Analysis of three forest chippers: productivity, costs and GHG emissions in Northern Spain

Abstract

Abstract The study and development of efficient forest-fuel systems with different species in different climates has become one of the biggest challenges in forestry. The aim of this study was to evaluate and compare productivity, costs and greenhouse gas (GHG) emissions of three different chippers in thinning, using a whole tree harvesting system. The relation between chipper productivities and GHG emissions was also examined. Trials were conducted in young pine stands in Northern Spain. Stand inventories before and after the thinning, plus a work sampling time study (64.81 h in total) of each chipper was conducted to calculate productivity. All work elements were recorded on a fixed time interval (1 min) with a hand-held field computer. Costs with regards to productive and total time were also calculated. In order to calculate the GHG emissions produced by the process of obtaining chips from timber in the forest, the three chip production systems were evaluated.
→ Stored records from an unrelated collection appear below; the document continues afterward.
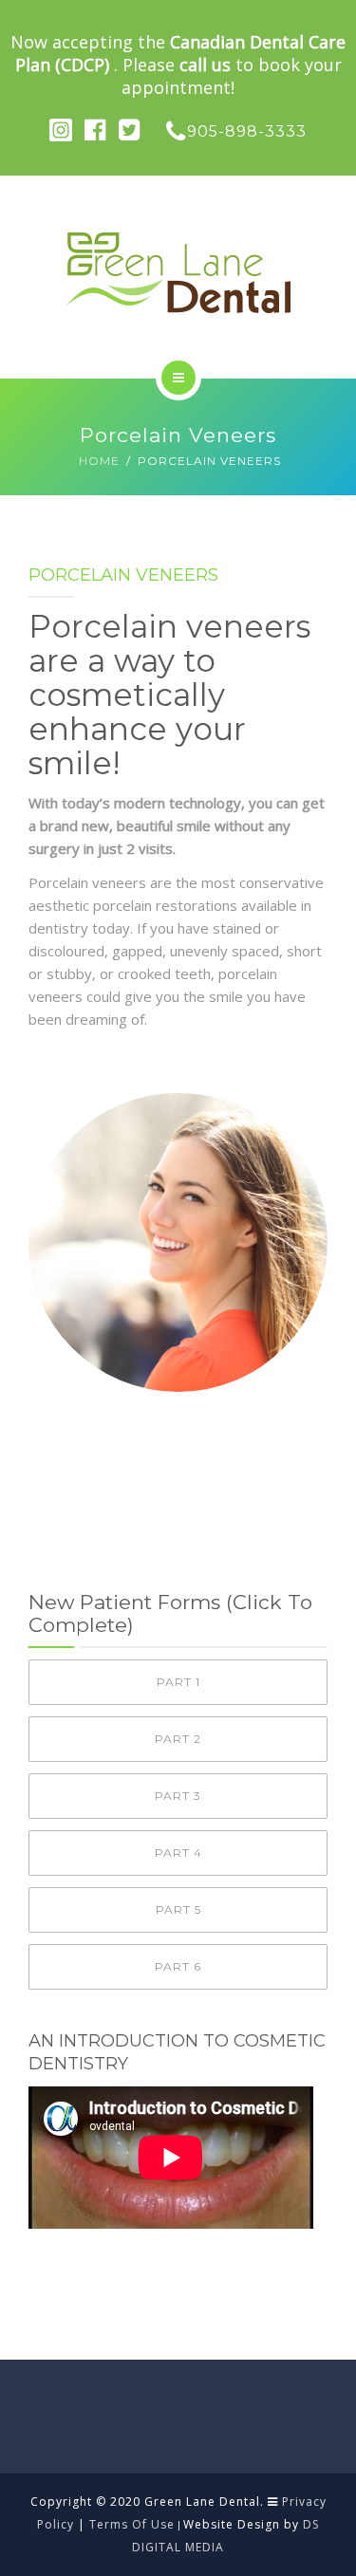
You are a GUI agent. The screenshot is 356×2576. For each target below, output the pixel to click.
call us (205, 64)
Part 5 (178, 1909)
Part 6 (178, 1966)
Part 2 (178, 1739)
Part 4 (178, 1852)
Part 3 (178, 1795)
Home (99, 461)
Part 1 (178, 1682)
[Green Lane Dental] (178, 273)
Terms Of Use (132, 2524)
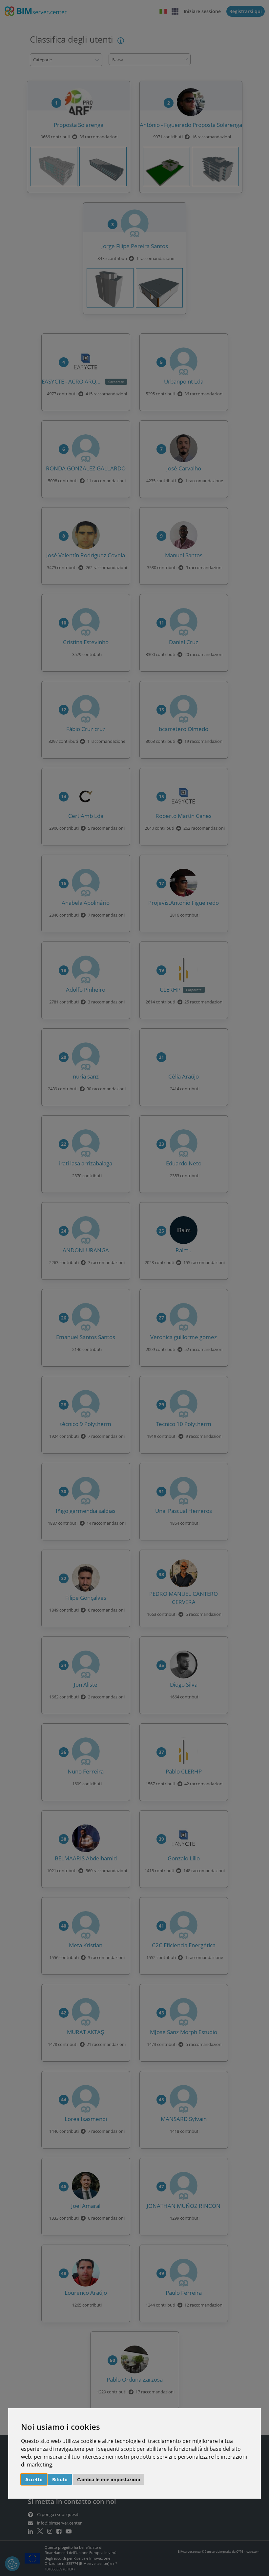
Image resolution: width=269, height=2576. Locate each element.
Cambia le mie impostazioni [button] (108, 2479)
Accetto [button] (34, 2479)
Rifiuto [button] (60, 2479)
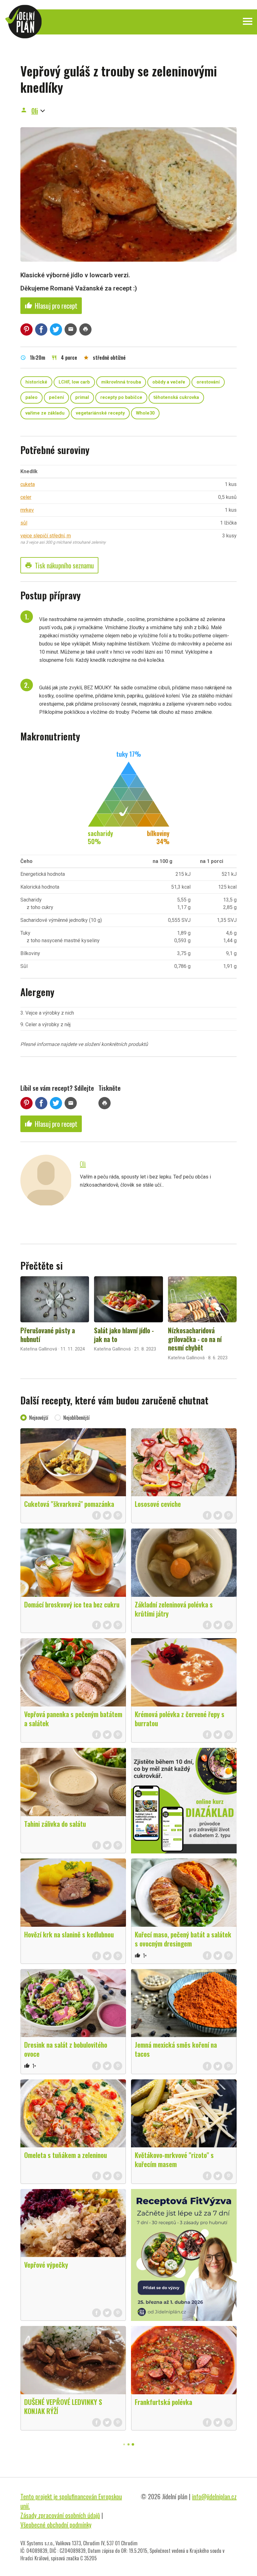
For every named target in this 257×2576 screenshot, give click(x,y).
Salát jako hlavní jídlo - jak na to (124, 1334)
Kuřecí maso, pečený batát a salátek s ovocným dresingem (183, 1938)
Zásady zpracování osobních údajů (60, 2515)
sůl (23, 523)
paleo (31, 397)
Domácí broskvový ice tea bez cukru (71, 1604)
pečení (56, 397)
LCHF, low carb (74, 382)
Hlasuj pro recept (51, 305)
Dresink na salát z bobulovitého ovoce (65, 2049)
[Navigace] (247, 21)
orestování (208, 382)
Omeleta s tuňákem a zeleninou (65, 2155)
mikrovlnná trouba (121, 382)
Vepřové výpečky (46, 2265)
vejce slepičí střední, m (45, 536)
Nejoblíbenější (76, 1417)
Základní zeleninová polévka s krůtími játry (174, 1608)
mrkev (27, 510)
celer (25, 497)
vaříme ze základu (45, 413)
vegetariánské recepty (100, 413)
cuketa (27, 484)
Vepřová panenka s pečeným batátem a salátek (73, 1718)
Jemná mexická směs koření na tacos (176, 2049)
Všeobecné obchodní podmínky (56, 2524)
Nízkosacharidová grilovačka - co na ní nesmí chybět (195, 1338)
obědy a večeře (168, 382)
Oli (34, 110)
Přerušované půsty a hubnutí (47, 1334)
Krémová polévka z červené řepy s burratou (179, 1718)
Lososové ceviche (158, 1504)
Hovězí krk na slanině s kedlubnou (69, 1934)
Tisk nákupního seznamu (59, 565)
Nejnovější (38, 1417)
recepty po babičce (121, 397)
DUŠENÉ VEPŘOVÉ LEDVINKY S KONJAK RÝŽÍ (63, 2406)
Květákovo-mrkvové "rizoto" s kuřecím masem (174, 2159)
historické (36, 382)
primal (82, 397)
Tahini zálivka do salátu (55, 1824)
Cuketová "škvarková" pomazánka (69, 1504)
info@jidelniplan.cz (214, 2496)
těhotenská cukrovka (176, 397)
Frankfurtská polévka (163, 2402)
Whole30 (145, 413)
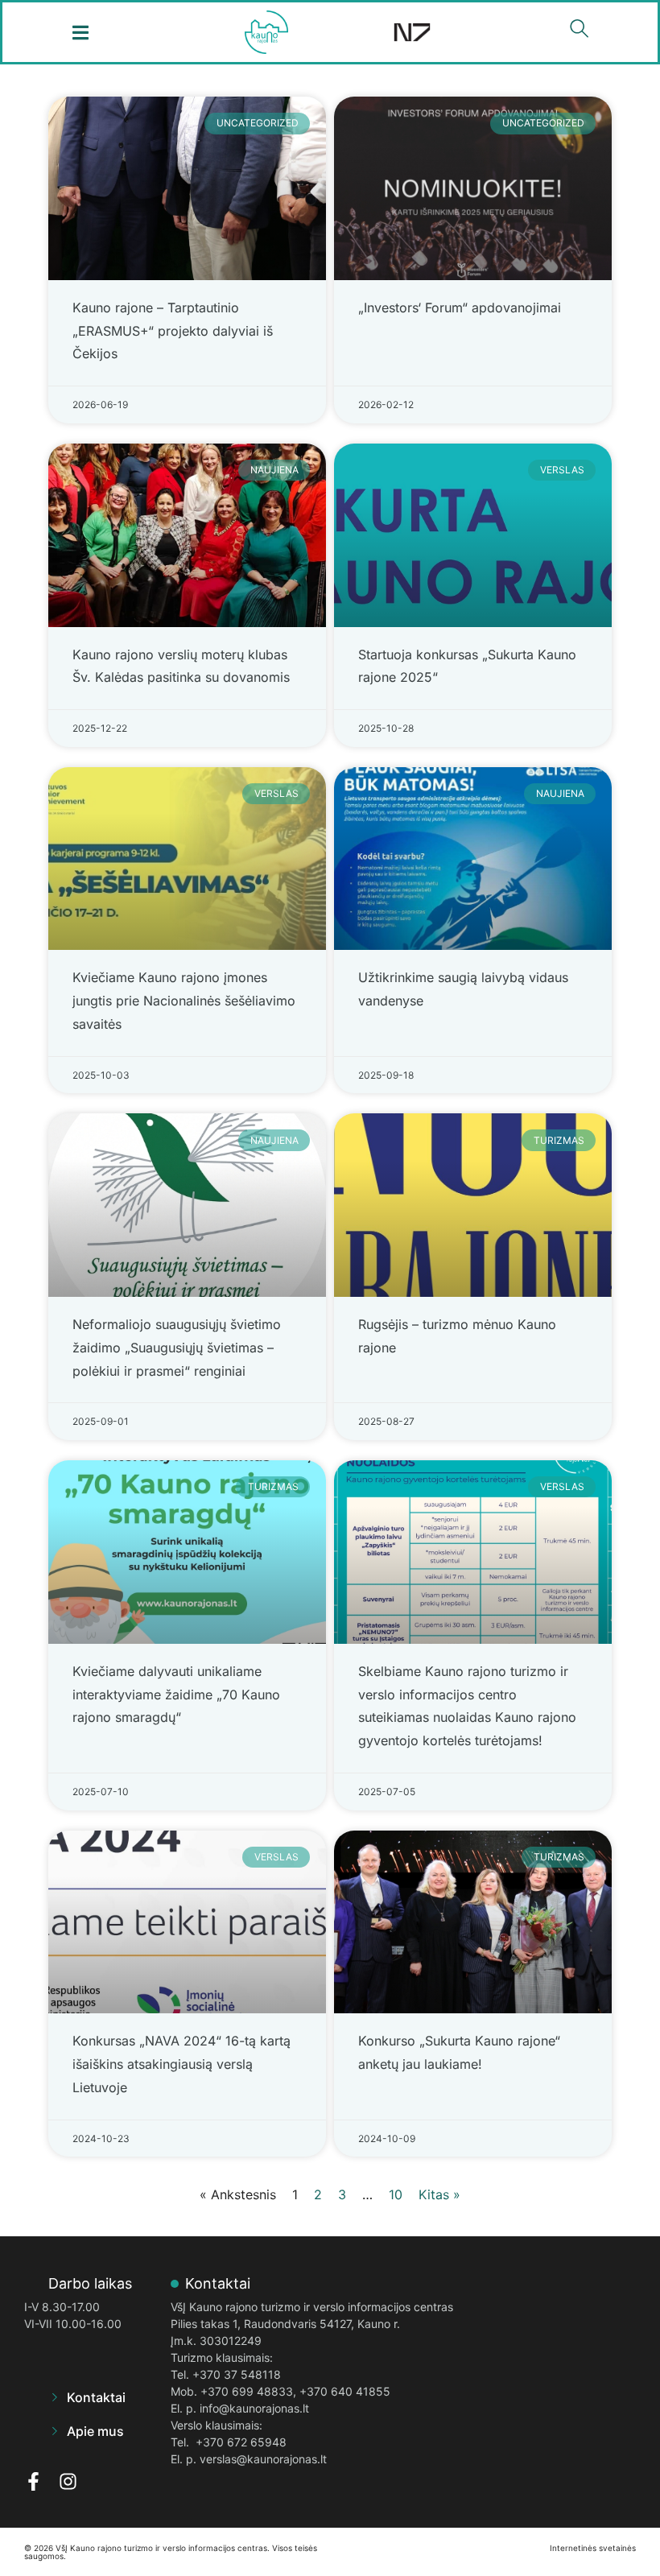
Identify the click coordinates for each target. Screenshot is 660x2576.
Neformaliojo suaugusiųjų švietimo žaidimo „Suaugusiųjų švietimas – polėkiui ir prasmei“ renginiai (176, 1347)
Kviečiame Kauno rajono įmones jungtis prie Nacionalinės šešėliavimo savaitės (183, 1000)
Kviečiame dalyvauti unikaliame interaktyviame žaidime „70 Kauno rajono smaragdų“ (176, 1694)
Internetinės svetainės (593, 2548)
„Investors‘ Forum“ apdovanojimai (459, 307)
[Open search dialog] (579, 32)
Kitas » (439, 2194)
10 (395, 2194)
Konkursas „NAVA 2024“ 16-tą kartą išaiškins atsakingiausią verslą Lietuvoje (181, 2064)
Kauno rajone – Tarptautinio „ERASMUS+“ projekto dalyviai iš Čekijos (172, 330)
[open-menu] (81, 32)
The system boundary considered included the chipping, felling and forwarding phases. The amount of kg CO2e emitted was estimated from the productivity and fuel consumption data of each machine involved in the process. Results showed that chipper productivities varied between 5.78 and 7.29 odt SMH-1 (oven dry tonnes per Scheduled Machine Hours). Furthermore, the two more powerful chippers achieved a productivity not so different to the productivity of the lowest powered chipper, due to the former's organizational delays and poor forestry planning in that these chippers had to wait for replacement containers before continuing chipping at roadside, while the less powerful machine chipped continuously onto the ground, highlighting the importance of operation management. Chipping costs were 3.03, 3.10 and 4.06 € MWhchip-1. The GHG emissions evaluated were 7.09, 8.41 and 7.6 kgCO2e MWhchip-1, with the chipping phase being the greatest contributor to GHG emissions in two of the systems studied. Energy balance varied between 2.92 and 4.02%, demonstrating high efficiency since an energy input of only 2-4 % of the energy produced was required. Studies of this kind are essential to identify those factors which affect productivity and how they may influence costs and GHG emissions, in order to improve forest-fuel systems from an environmental point of view.